The third problem is the ABI. More specifically, the x86 ABI wasn't designed with SIMD in mind, so it has none of the features that would help. The stack isn't aligned, so the compiler has to generate code to create an aligned stack frame -- although I've heard that LTCG can help in this regard by eliminating this in nested calls. Perhaps more annoying is that there is no convention for preserving SSE registers or passing floats in SSE registers, so the compiler tends to bounce values out to memory and possibly through the x87 stack, even if /arch:SSE is used. This is especially distressing if you're writing a math library -- which you would think is a natural use for SSE intrinsics -- until you discover that the vector and float portions of the compiler don't talk to well to each other.

The fourth problem that I have with VC's intrinsics is that I sometimes find them harder to use -- x = _m_paddw(x, y) isn't much better than PADDW x, y, and I find the _mm_epi32_add() style particularly ugly. I've seen intrinsics code that looked like it was just translated line-by-line from assembly code, which basically just meant it was slower and uglier. They get more usable if you wrap them in operators, but then you end up with lots of function calls that impede debugging and make your debug builds suck. And isn't it supposed to be the compiler's job to wrap instructions in a higher level form??

I should note that the x64 versions of Windows avoid a number of these issues, as the platform is guaranteed to support SSE2 and the ABI was designed with that in mind. However, with x64 being very poorly supported and Microsoft trying its best to drive it into the ground with stupidity like the signed driver requirement in Vista x64, I've almost written it off entirely.

Truth be told, I'd love to ditch assembly and use intrinsics, but I find it hard to tolerate these flaws. SIMD makes the most difference in code that is performance critical and that means it's also the code that can least tolerate flaws in the compiler's output. I also tend to run into non-SIMD issues whenever I consider the switch, because there are a lot of missing scalar intrinsics. For instance, in a lot of my scaling code I use 32:32 fixed point, where the 32-bit halves are joined by the carry flag and thus I can use the upper half directly without needing shift ops. C++ doesn't have support for the carry flag and VC++'s __int64 code generation sucks (why would you change <<32 into *2^32???).
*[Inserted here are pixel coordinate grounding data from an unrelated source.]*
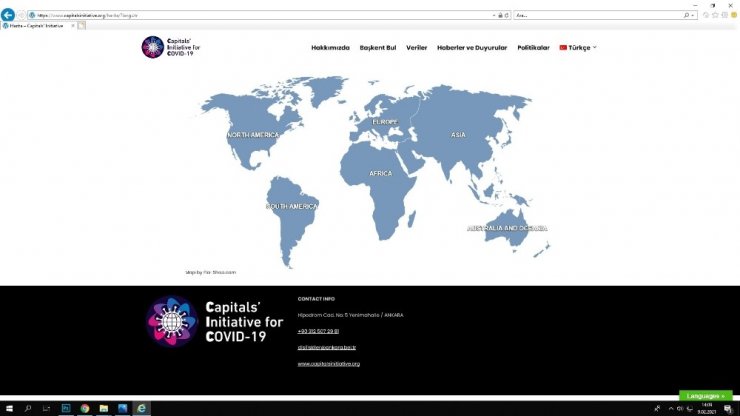Expand the search provider dropdown arrow

pos(693,16)
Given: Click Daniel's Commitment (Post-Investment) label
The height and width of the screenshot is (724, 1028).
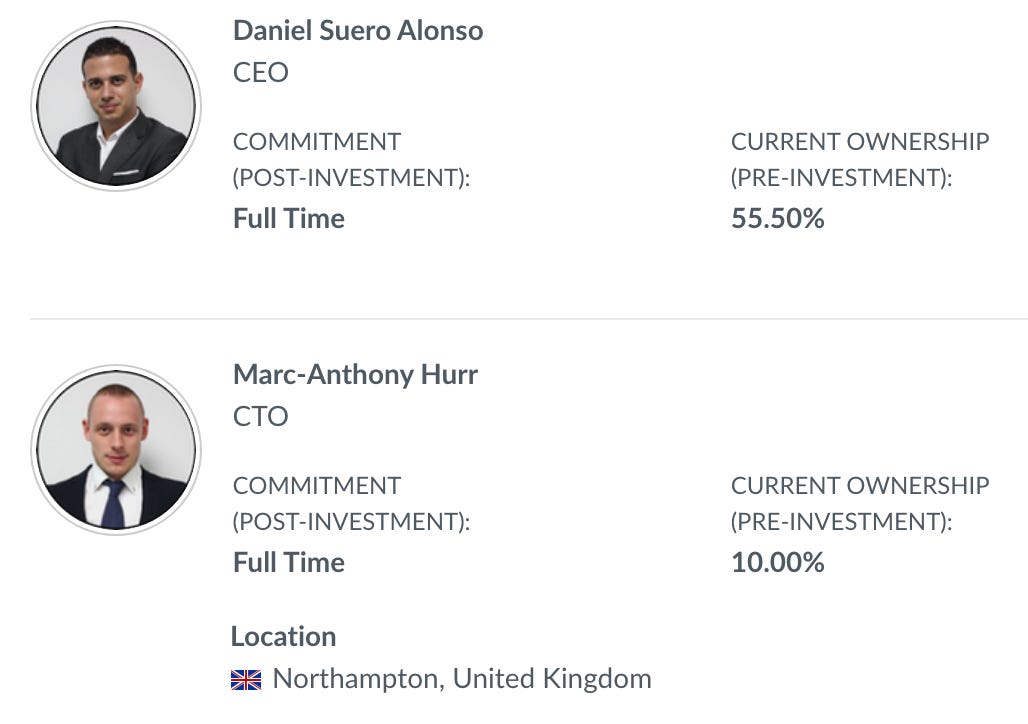Looking at the screenshot, I should pyautogui.click(x=351, y=159).
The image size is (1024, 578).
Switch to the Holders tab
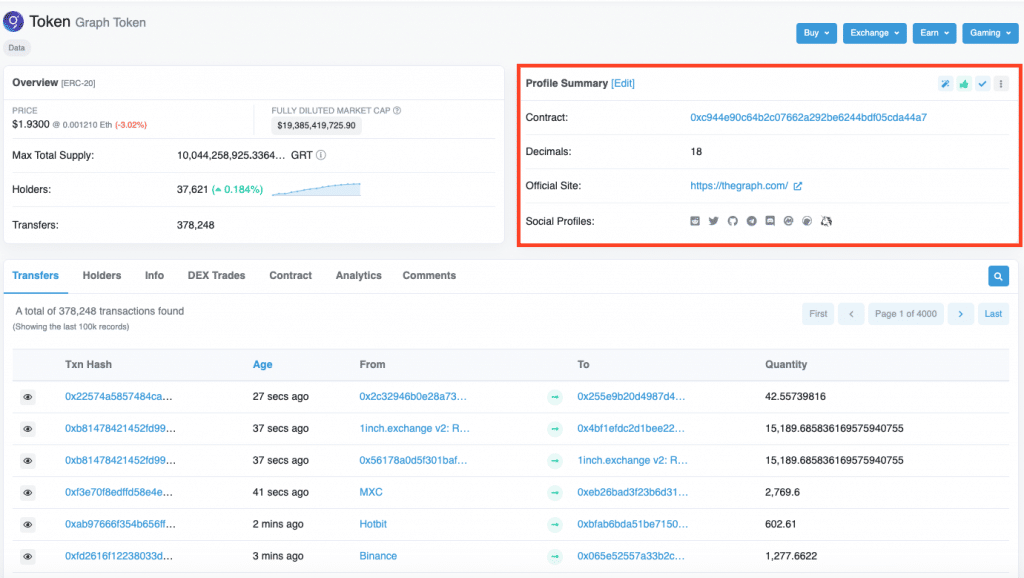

External precision arithmetic is also very difficult to do with the provided intrinsics, to the point that I had to write a silly three-line assembly routine in an .asm file just to do MulDiv64() on x64. It seems like any new scalar intrinsics are being added just for the NT kernel team and not really for anyone else -- the new intrinsics that were added in VS2005 SP1, for instance, are essentially useless in user mode.

As a side note, when I tried Intel C++ 6.0, it did generate very nicely optimized MMX code, but it also bloated code by about 30%. In the end, I gave up supporting it because I was tired of tracking down compiler-induced bugs like thrown exception objects being destroyed twice and misgenerated STL code. I haven't tried GCC yet... it probably would do somewhere between VC++ and Intel C++ codegen-wise and probably more stably than Intel C++. Sadly, it's also hands-down the most annoying compiler on the planet.


Comments posted:

I wish inline assembly wasn't completely different between VC and GCC, or that I could at least use standalone assembly on Windows and Linux without either requiring NASM or needing some tool to convert between the different assembly syntax.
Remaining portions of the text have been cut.